Having come to this conclusion, Aviva decided to raise some capital and keep it fairly liquid, akin to 'rainy-day money'.

“We didn’t actually need it for anything specific but we thought it would give us extra flexibility. And because there was no actual need, we felt we could take a bit more risk with it – invest it in corporate bonds, for example, rather than money markets or Treasuries. That would just about cover the cost of carry,” says Mr Rich.

The company was keen to come to the market in October and the treasury team’s first thought was to issue in sterling, particularly as it had completed a short-dated euro-denominated refinancing early in September.

“We wanted to raise £500m [€576.7m]. That would give us sufficient funds to invest in something particular if the opportunity arose, provide some extra liquidity or just pay off debt if need be. We have a $650m transaction reaching its first call date next year and we knew that £500m could repay that if market conditions really turned,” says Mr Rich.

Why euros?

But Aviva’s lead managers, Société Générale, Morgan Stanley and RBS, advised against sterling issuance for several reasons.

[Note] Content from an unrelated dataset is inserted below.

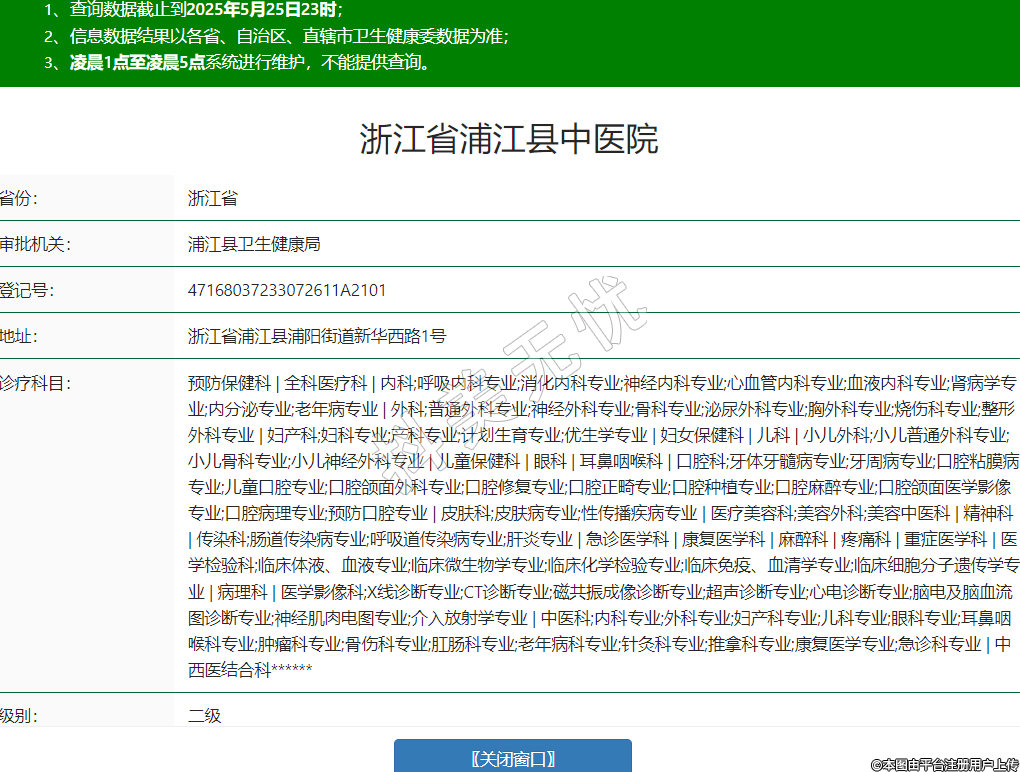
Task: Select the 诊疗科目 field label
Action: (35, 382)
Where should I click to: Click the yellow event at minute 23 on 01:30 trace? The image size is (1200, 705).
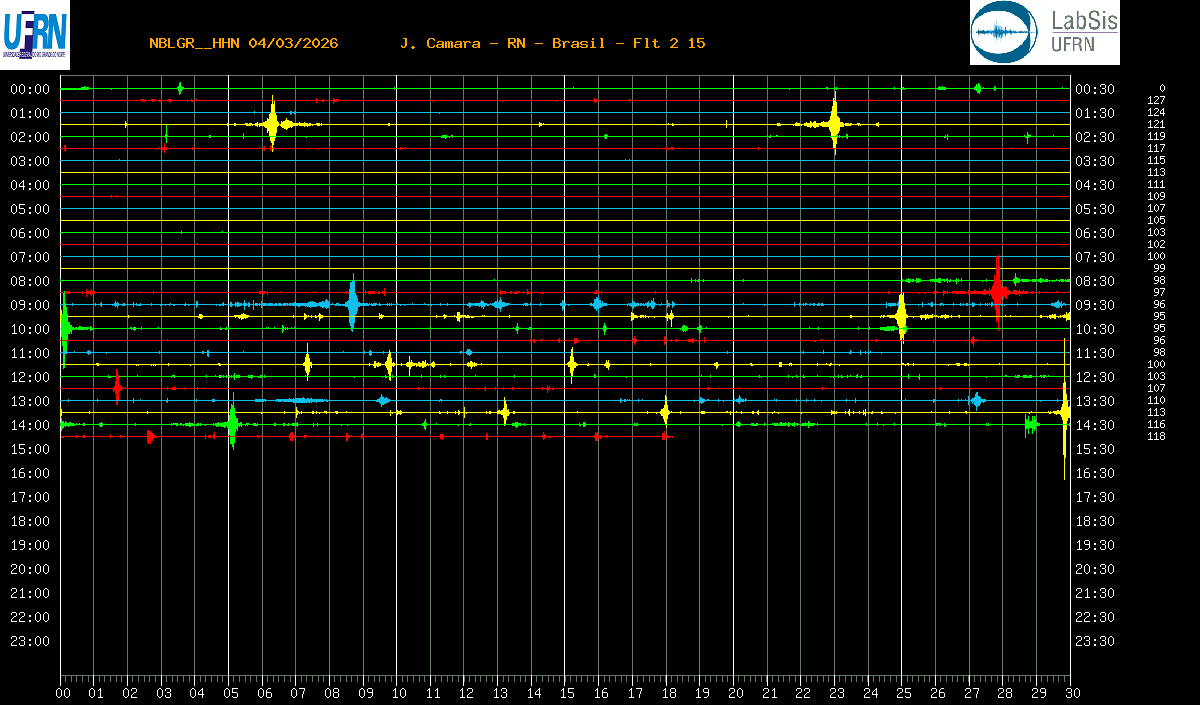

“Our banks said that we could do £500m but it would be tough. The sterling market is much smaller than the euro market, Brexit was affecting sentiment and the [UK political] party conference season was creating further uncertainty. But the euro market was a completely different story. It’s always been a much larger and more liquid market and the European Central Bank’s [ECB’s] quantitative easing programme has created unprecedented demand for corporate issuance,” says Mr Rich.

Aviva then had to think about the right maturity to come in. “We looked at a range of tenors. We felt somewhere between five and 10 years would give us the flexibility that we needed and when we looked at our maturity stack, a seven-year term seemed the best option,” says Mr Rich.

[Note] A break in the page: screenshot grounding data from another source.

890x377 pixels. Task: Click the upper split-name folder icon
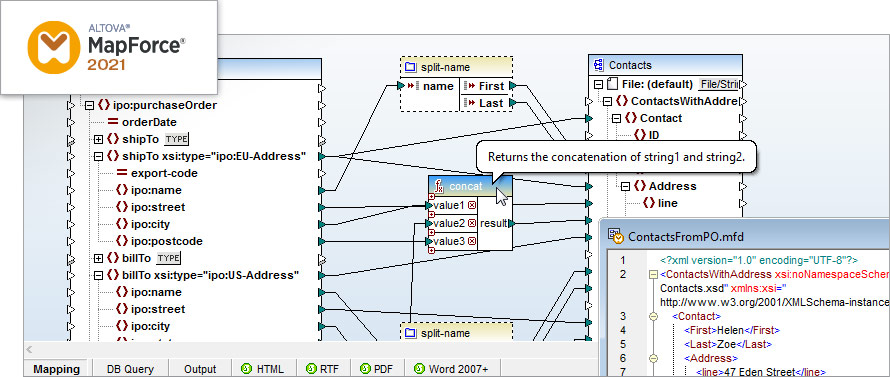(x=410, y=68)
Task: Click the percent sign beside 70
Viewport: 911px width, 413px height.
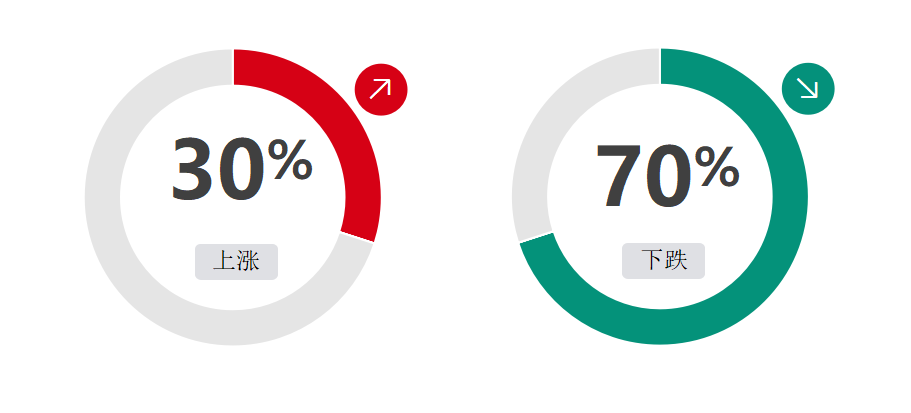Action: (x=717, y=166)
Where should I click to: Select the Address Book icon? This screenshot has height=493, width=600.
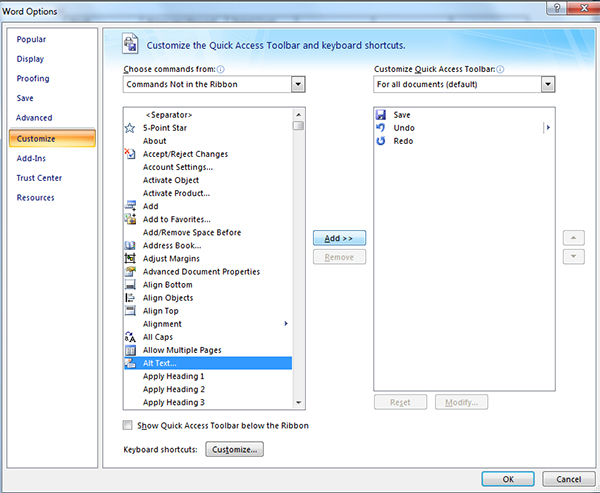[x=129, y=245]
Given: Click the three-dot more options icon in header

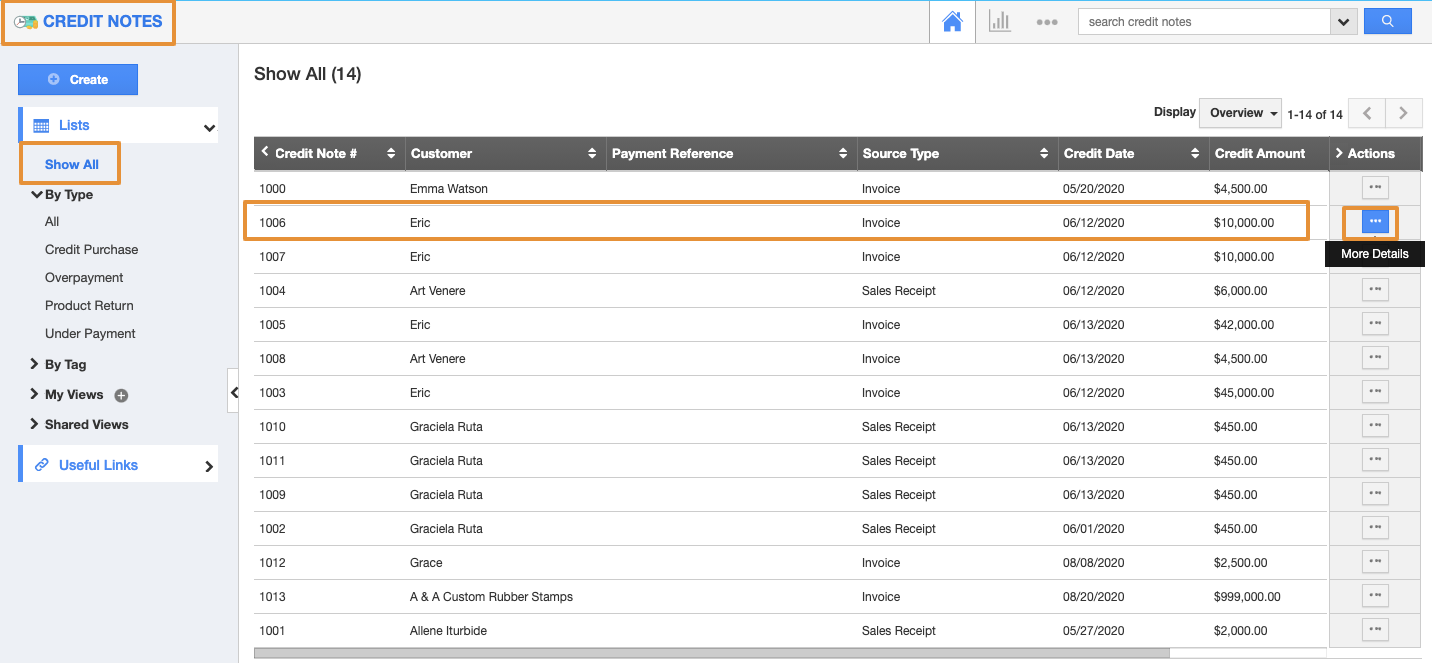Looking at the screenshot, I should (x=1046, y=22).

The bank was planning to tap the market on October 19. But early that morning, the banking team informed Mr Rich that Citi had just issued a sizeable, euro-denominated transaction with a seven-year tenor.

“On the one hand, it was good because it endorsed our thinking but they were coming with a several-billion euro deal and we wanted €500m. I didn’t want to fight in the market against Citi,” says Mr Rich.

Good pointer on pricing

The transaction gave Aviva a helpful reference point in terms of pricing, however, and first thing the following morning, the insurer announced a €500m ‘no grow’ transaction with a seven-year maturity and initial price talk of about 80 basis points (bps) over mid-swaps.

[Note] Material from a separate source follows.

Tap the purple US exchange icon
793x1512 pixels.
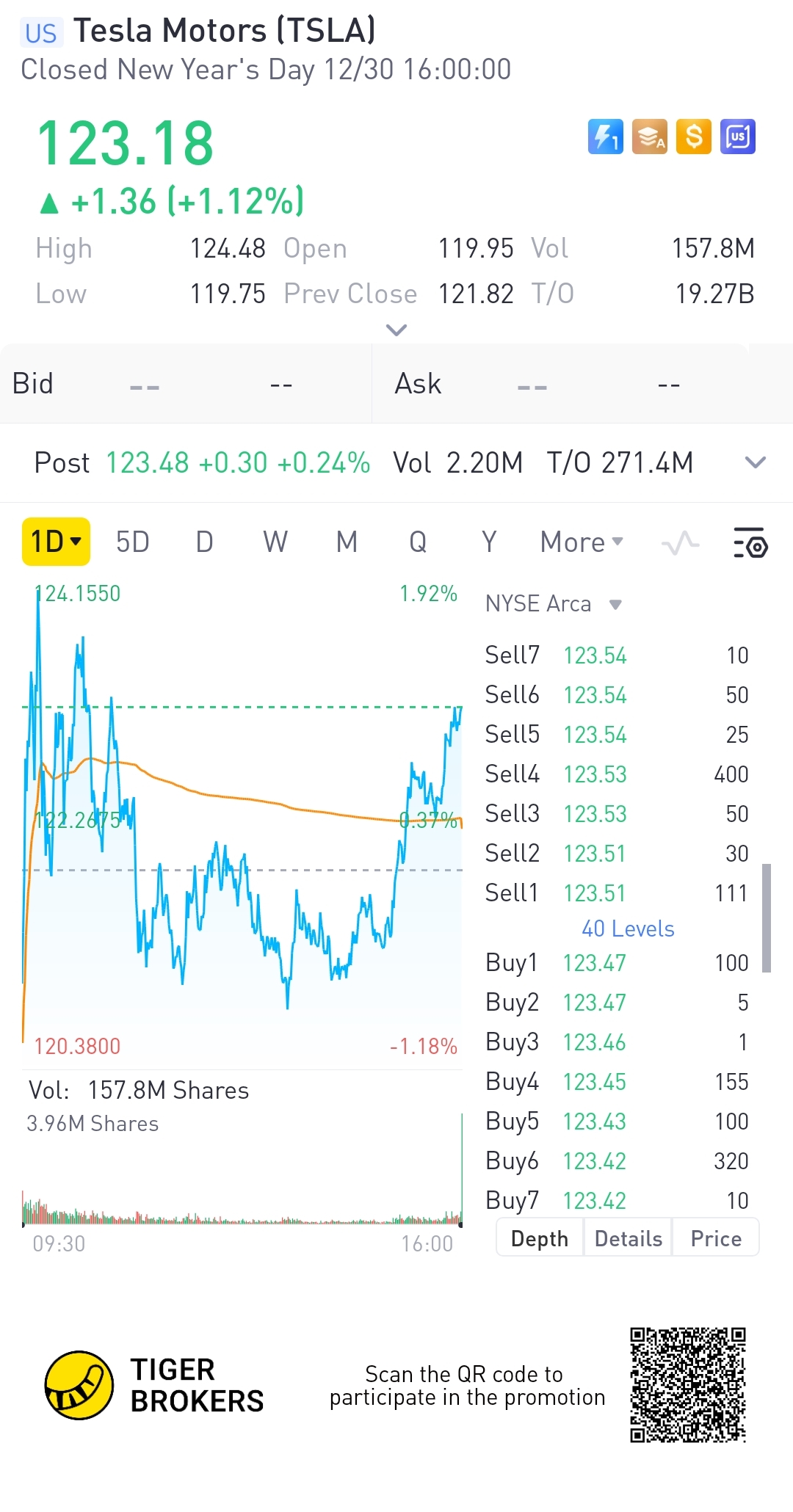[x=738, y=137]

“Any treasurer who tells you they aren’t nervous when they launch a bond is not telling the truth,” says Mr Rich. “There is always the worry some big macro event will come up and the deal will fail, but we watched the book build on the screens and it took a matter of minutes to get to €500m. We got to €1bn soon after and the book continued to grow to €2.4bn.”

At that stage, the indicative price was cut to mid-swaps plus 60bps to 65bps. Demand persisted, the book grew to more than €2.4bn and there were orders from more than 210 accounts. The spread was ultimately set at 60bps over mid-swaps with a coupon of 0.625%.

“If I had come in the sterling market, the cost would have been about 2% for a similar tenor but of course, if I took sterling and invested it conservatively, I would get about 25bps in coupon payments, whereas if I did the same in euros, I would pay 40bps. Even so, net net, it worked out about half a percentage point cheaper for us in euros,” says Mr Rich.

Attracting euro investors

The pricing was also very appealing to investors, however. “As a UK plc, we are not eligible for the ECB bond-buying programme and at the moment, because the ECB is buying up virtually all the bonds that are eligible, [and] issuers are pricing incredibly tightly. We are routinely told that we could come 15bps to 20bps cheaper if we were domiciled in the eurozone. So for EU investors, that makes our paper highly attractive,” says Mr Rich.

Aviva’s timing was also propitious. Pricing did not reduce in the weeks after the transaction and, as the year draws to a close, the political and economic environment remains highly uncertain.

“We are happy that we got the money. We’re happy with the pricing. We’re happy with the flexibility and we are happy with the advice that we got from our banks,” says Mr Rich. “We pushed quite hard for sterling and they said it was not the right decision so we talked about it for 48 hours or so, they explained their reasons and we listened to them. They were absolutely right. And we appreciated their guidance.”